Sampai detik ini, rasanya masih banyak kata yang tercekat di ujung lidahku. Ingin kuutarakan namun percuma. Rasa-rasanya kau tak kan peduli. Kau tak ingin lagi mendengar. Surel yang terakhir kukirim pun hanya berakhir dengan pengabaian. Aku mencurahkan apa saja yang sekiranya kupendam, dengan bahasa yang sepertinya sulit dimengerti, bahkan olehku sendiri. Perasaanku padamu saat ini terlampau rumit hingga aku tak menemukan pilihan kata yang tepat untuk menggambarkannya. Intinya aku masih rindu kamu, sangat. Tapi aku takut kita berdua lagi-lagi nantinya hanya akan menyakiti satu sama lain. Aku dengan ego dan emosiku; kau dengan bayang-bayang masa lalumu yang membuatku merasa bahwa aku hanya pelarianmu semata, bahkan setelah satu tahun lamanya. Perihal kesibukanmu yang menyita waktu, itu tak pernah kupermasalahkan lagi. Aku sekarang pandai mencari kesibukanku sendiri. Hanya satu hal itu saja yang masih tak bisa kuterima; kau yang masih dibayangi masa lalumu.
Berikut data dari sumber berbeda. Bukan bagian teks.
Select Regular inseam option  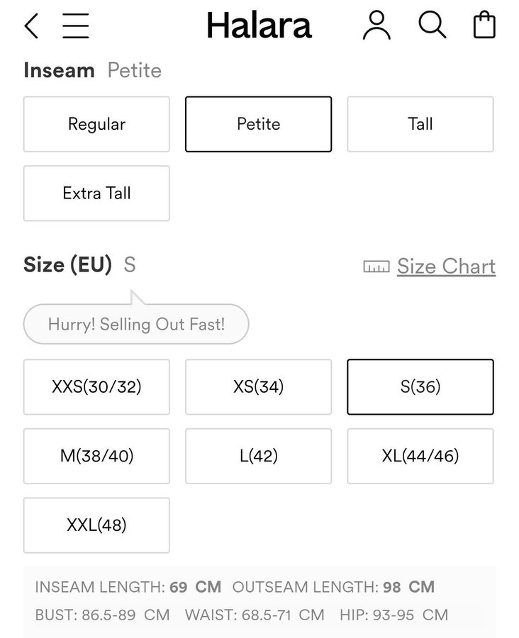(96, 124)
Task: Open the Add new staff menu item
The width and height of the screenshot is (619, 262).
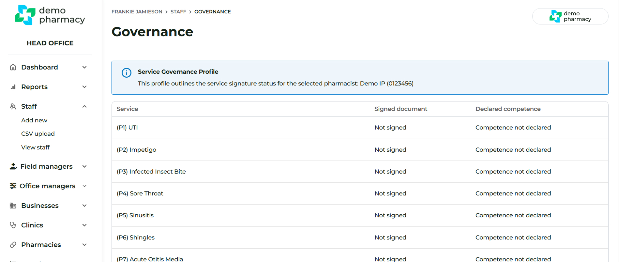Action: point(34,120)
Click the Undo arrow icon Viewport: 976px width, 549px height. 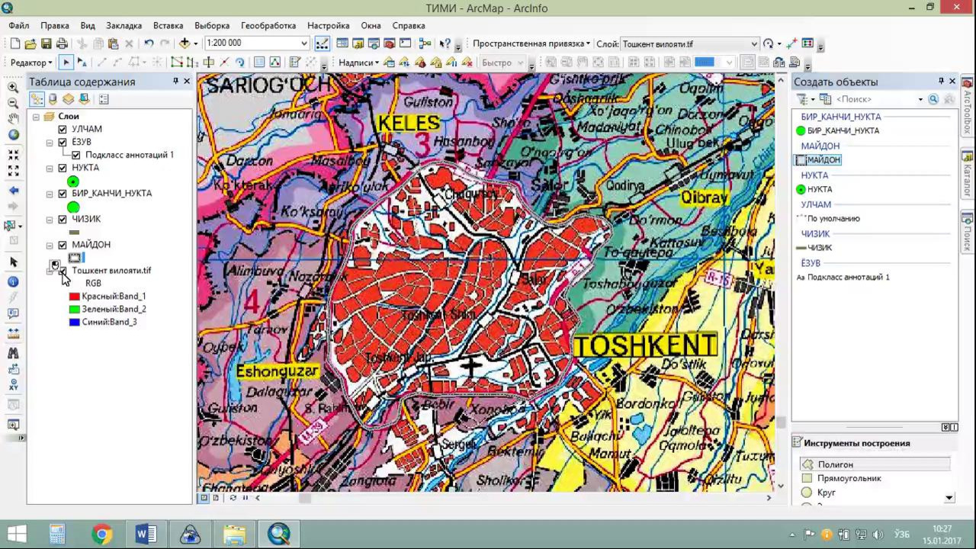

Jujur sampai saat ini aku masih berharap kau akan memberi tanggapan. Aku berharap ada jawaban. Aku ingin tahu apa yang kini kau rasakan? Apakah dugaanku benar? Yang masih kau rindukan itu adalah dia, bukan aku, apakah itu benar? Aku ingin kau memastikannya dan berkata tidak. Aku masih berharap ada jawaban tentang bagaimana kau membalas perasaanku. Namun, bukankah tidak ada jawaban juga merupakan sebuah jawaban? Seharusnya aku mengerti, jawabannya cukup jelas; kau tak lagi peduli. Harusnya aku paham betul kapan harus berhenti menunggu dan peduli. Namun hati ini tak pernah menurut untuk bisa kuajak berkompromi. Ia bersikeras dengan kebodohannya sendiri.

Ingin rasanya aku dan kau diberi waktu berdua lagi. Bicara dari hati ke hati. Tapi sudahlah. Mungkin sebaiknya memang kita begini, saling memendam semuanya sendiri. Semoga Tuhan tak pernah lelah menjadi perantara saat aku tak bisa langsung bicara.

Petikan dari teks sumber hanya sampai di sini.